Some of it sounds uncannily like Animotion’s “Obsession” (recognized in Canada as the theme to Fashion Television.) I can even hear Jerry Goldsmith’s Gremlins score in there.

2 comments:

Jesse Dangerously said...

I think we have talked about how much I love Antichrist Superstar before.

I have in the past contemplated purchasing the Not Another Teen Movie DVD just for his Tainted Love video. I think it's great except for the movie clips.

I lost touch with him after Holywood. Every time I listened to that god damn record I alternately thought I loved it and was bored senseless by it. mObscene seemed boring. I wasn't a teenager I guess was one thing. But I think also it had to do with the parade of producers.

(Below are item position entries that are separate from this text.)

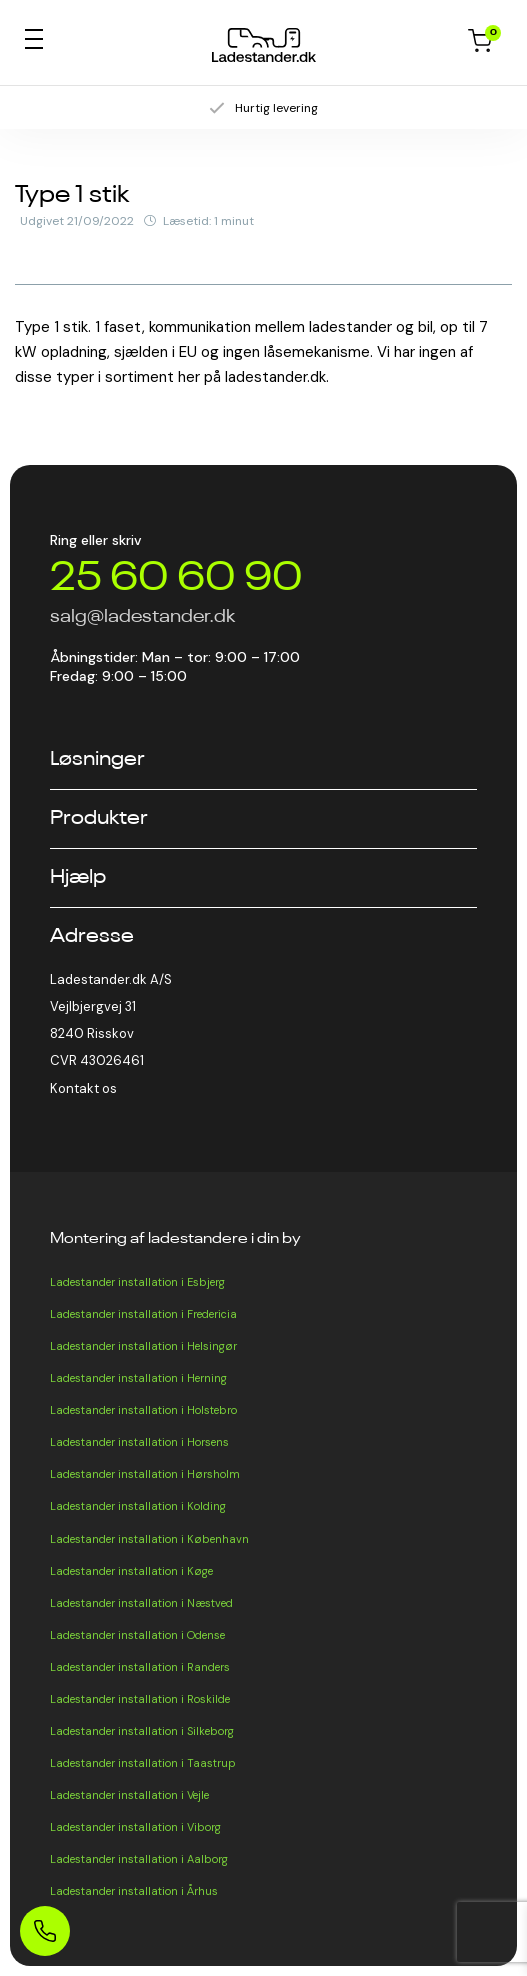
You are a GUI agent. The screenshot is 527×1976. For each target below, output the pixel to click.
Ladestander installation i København (149, 1539)
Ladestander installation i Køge (131, 1571)
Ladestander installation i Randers (140, 1667)
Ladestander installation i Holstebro (143, 1410)
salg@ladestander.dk (142, 617)
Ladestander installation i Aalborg (139, 1859)
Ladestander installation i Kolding (138, 1506)
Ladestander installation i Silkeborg (142, 1731)
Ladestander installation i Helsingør (143, 1346)
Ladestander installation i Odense (137, 1635)
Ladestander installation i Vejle (129, 1795)
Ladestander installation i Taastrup (143, 1763)
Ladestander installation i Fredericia (143, 1314)
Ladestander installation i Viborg (135, 1827)
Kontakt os (83, 1088)
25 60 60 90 (176, 579)
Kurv (480, 41)
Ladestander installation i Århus (134, 1891)
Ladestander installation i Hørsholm (145, 1474)
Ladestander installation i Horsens (139, 1442)
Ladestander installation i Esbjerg (137, 1282)
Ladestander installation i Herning (138, 1378)
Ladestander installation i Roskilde (140, 1699)
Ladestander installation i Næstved (141, 1603)
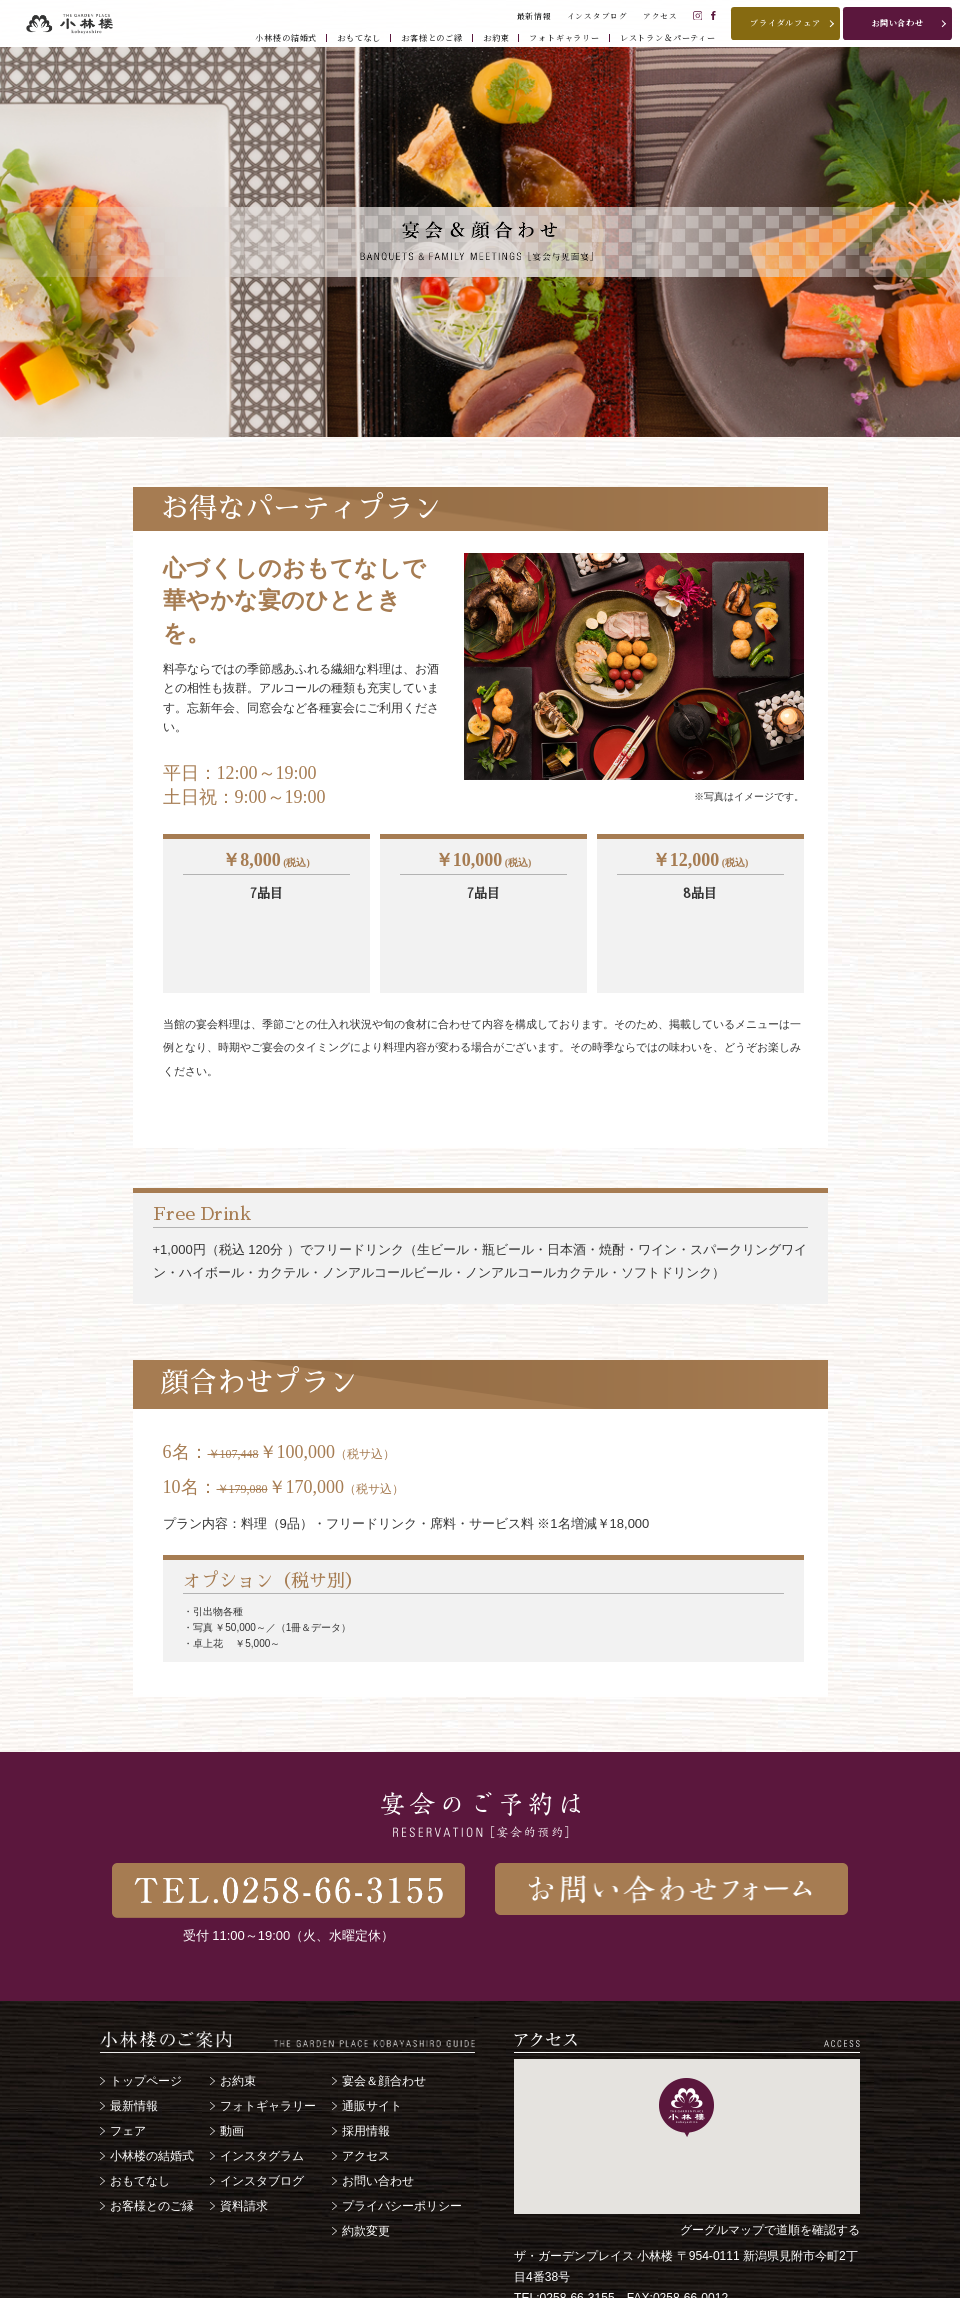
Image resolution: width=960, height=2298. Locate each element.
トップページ (146, 2008)
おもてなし (140, 2108)
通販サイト (372, 2033)
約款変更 (366, 2158)
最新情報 (134, 2033)
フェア (128, 2058)
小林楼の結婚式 (152, 2083)
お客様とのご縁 (152, 2133)
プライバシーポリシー (402, 2133)
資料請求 (244, 2133)
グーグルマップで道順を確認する (770, 2157)
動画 (232, 2058)
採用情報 (366, 2058)
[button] (686, 2034)
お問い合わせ (378, 2108)
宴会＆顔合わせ (384, 2008)
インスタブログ (262, 2108)
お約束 (238, 2008)
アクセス (366, 2083)
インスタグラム (262, 2083)
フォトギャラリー (268, 2033)
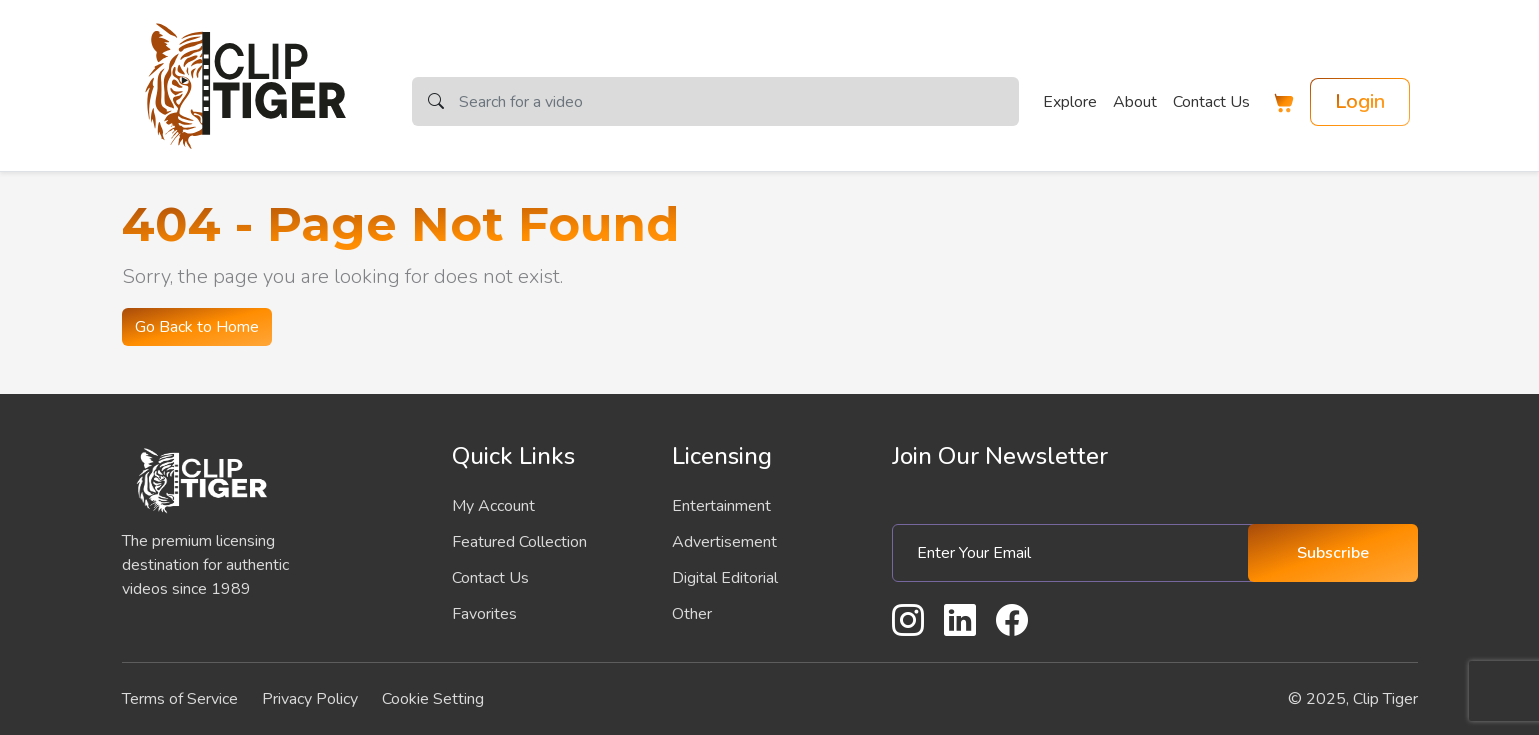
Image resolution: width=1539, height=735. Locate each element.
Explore (1070, 102)
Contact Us (1211, 102)
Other (692, 614)
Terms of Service (180, 699)
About (1135, 102)
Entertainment (721, 506)
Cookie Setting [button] (433, 699)
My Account (493, 506)
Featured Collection (519, 542)
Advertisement (724, 542)
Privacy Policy (310, 699)
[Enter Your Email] (1078, 553)
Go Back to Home (197, 327)
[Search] (739, 101)
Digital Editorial (725, 578)
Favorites (484, 614)
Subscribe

Mechanical Animals was a very well produced album and, despite Warner's insanely off-key crooning here and there, I like it a lot. But it is no Superstar, and unless I'm very much mistaken that is all because of Trent Reznor. Superstar is a unique sonic experience moreso than it is an unparalleled lyrical work or the labour of competent musicians.

I will always aspire to be making music that sounds a little bit more like Antichrist Superstar, because I will never make music that sounds very much like it at all.

Mark Palermo said...

My favourite of his albums is Mechanical Animals, but I can definitely see prefering Antichrist Superstar. I think Manson's songwriting is markably improved on MA, but you're right that it isn't quite the sonic rollercoaster of the former.

That "Tainted Love" video is interesting, because the joke of it is that it's a gothed-out take on hiphop videos of that era. And then afterward, he released The Golden Age of Grotesque, which I feel is the Manson version of a blinged-out rap album. He sings lines like, "I drive a big car, cuz I'm a big star." And even has the refrain of "What's my name?" at one point. It's an ok, somewhat disturbed party record, but doesn't touch the middle three (ACSS, MA, HW).